In 1849 Bogardus created something uniquely American when he erected the first structure with self-supporting, multi-storied exterior walls of iron. Known as the Edgar Laing Stores, this corner row of small four-story warehouses that looked like one building was constructed in lower Manhattan in only two months. Its rear, side, and interior bearing walls were of brick; the floor framing consisted of timber joists and girders. One of the cast-iron walls was load-bearing, supporting the wood floor joists. The innovation was its two street facades of self-supporting cast iron, consisting of multiples of only a few pieces--Doric-style engaged columns, panels, sills, and plates, along with some applied ornaments.
Each component of the facades had been cast individually in a sand mold in a foundry, machined smooth, tested for fit, and finally trundled on horse-drawn drays to the building site. There they were hoisted into position, then bolted together and fastened to the conventional structure of timber and brick with iron spikes and straps. The second iron-front building erected was a quantum leap beyond the Laing Stores in size and complexity.
Begun in April 1850 by Bogardus, with architect Robert Hatfield, the five-story Sun newspaper building in Baltimore was both cast-iron-fronted and cast-iron-framed.

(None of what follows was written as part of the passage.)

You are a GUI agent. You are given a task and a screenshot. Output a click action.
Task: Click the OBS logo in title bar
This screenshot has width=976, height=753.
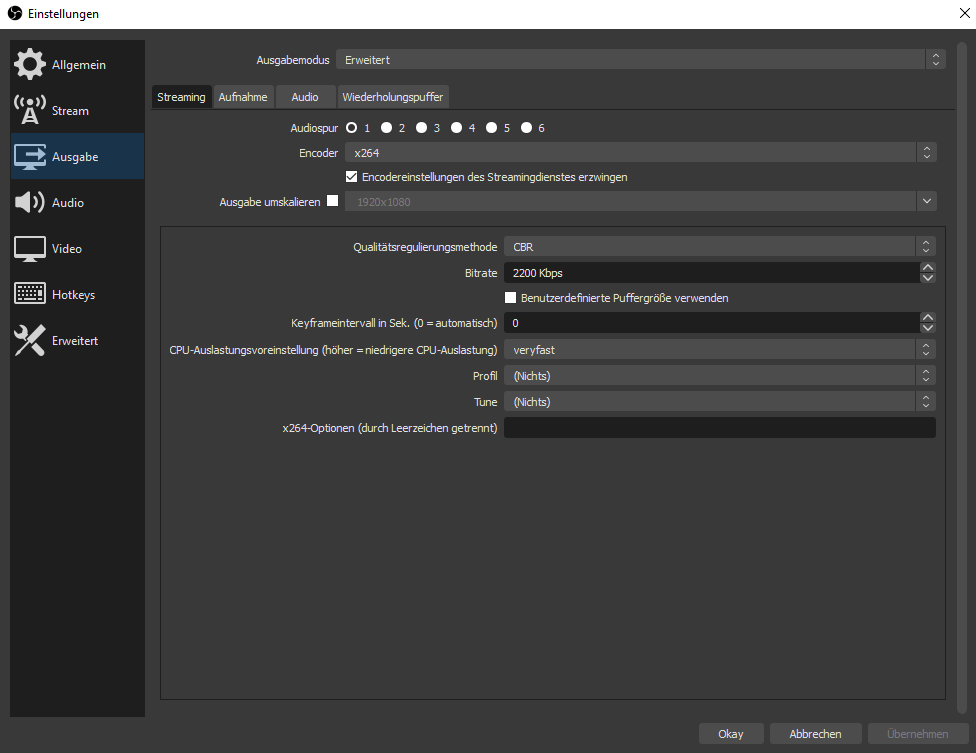pyautogui.click(x=15, y=14)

In Philadelphia, several iron-fronts were begun in 1850: The Inquirer Building, the Brock Stores, and the Penn Mutual Building (all three have been demolished). The St. Charles Hotel of 1851 at 60 N. Third Street is the oldest iron-front in America. Framing with cast-iron columns and wrought-iron beams and trusses was visible on a vast scale in the New York Crystal Palace of 1853. Wrought iron can be distinguished from cast iron in several ways.
Wrought-iron elements generally are simpler in form and less uniform in appearance than cast-iron elements and contain evidence of rolling or hand working.